References to the "Guarantor" and "Telecom Italia" refer to Telecom Italia S.p.A. References to "we", "us"
and "our" refer to Telecom Italia Capital or, if the context so requires, also to Telecom Italia S.p.A. and, if the
context so requires, its consolidated subsidiaries (including TI Capital). References to "Telecom Italia Group"
refer to Telecom Italia S.p.A. and its consolidated subsidiaries (including TI Capital). References to "Old
Telecom Italia" and "Old Telecom Italia Group" and "New Telecom Italia" and "New Telecom Italia
Group" refer to Telecom Italia S.p.A. and its consolidated subsidiaries as they existed immediately prior to, and
immediately after, respectively, August 4, 2003, the effective date of the merger between Olivetti S.p.A.

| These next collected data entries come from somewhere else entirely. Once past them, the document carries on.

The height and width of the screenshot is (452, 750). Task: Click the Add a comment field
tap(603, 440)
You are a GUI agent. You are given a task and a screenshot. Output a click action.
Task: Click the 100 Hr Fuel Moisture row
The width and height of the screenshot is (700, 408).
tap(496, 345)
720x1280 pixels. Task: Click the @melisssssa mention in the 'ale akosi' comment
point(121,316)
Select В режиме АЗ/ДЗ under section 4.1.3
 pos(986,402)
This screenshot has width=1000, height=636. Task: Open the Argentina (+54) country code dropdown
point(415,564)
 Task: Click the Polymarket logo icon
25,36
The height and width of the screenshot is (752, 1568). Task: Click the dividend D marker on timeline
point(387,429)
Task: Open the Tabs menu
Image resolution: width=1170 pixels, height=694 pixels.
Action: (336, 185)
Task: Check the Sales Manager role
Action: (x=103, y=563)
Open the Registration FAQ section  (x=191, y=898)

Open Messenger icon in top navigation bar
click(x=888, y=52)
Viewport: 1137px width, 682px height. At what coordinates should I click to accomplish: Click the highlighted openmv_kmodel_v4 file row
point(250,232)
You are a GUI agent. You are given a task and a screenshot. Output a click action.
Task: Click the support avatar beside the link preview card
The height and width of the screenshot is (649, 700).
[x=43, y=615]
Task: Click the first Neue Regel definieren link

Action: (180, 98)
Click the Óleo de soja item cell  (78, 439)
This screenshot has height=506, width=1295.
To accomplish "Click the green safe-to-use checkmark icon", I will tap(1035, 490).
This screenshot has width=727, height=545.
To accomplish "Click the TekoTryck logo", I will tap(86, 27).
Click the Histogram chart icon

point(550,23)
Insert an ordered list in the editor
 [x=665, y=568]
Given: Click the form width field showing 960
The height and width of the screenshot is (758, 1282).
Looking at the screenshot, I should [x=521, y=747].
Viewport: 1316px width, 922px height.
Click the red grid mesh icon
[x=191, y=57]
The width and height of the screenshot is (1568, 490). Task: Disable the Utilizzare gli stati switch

("Olivetti") and Old Telecom Italia.

NOTICE TO INVESTORS
You understand that it is the intention of TI Capital that the exchange notes will be offered and sold to investors,
and trade in the secondary market between investors, and will be held by investors who are resident for income
tax purposes in countries listed in the Decree of the Ministry of Finance of Italy of September 4, 1996 as
amended. A copy of the decree can be obtained from the website of the Ministry of Finance of Italy at www.
finanze.it. See "Description of the Exchange Notes and Guarantees--Transfer Restrictions". You also understand
that, to the extent that Telecom Italia will become the obligor under the exchange notes due to substitution or
otherwise (see "Description of Exchange Notes and Guarantees--Mergers and Similar Events") and Telecom
Italia will be required to withhold on any payments made on the exchange notes, there would be no obligation to
gross up such payments to investors resident in the countries identified in the above Decree (including investors
resident in the United States) who do not furnish the required certifications under applicable Italian tax
requirements. See "Description of Exchange Notes and Guarantees--Payment of Additional Amounts".

NOTICE TO INVESTORS IN ITALY
Neither the exchange offer nor this prospectus has been cleared by the Commissione Nazionale per le Società e la
Borsa ("CONSOB") and, accordingly, the exchange notes are not offered for exchange with the initial notes in
the territory of the Republic of Italy. Therefore: (i) this prospectus may not be used in connection with an
exchange offer in the Republic of Italy; and (ii) neither the Issuer, nor the Guarantor, nor the exchange agent (a)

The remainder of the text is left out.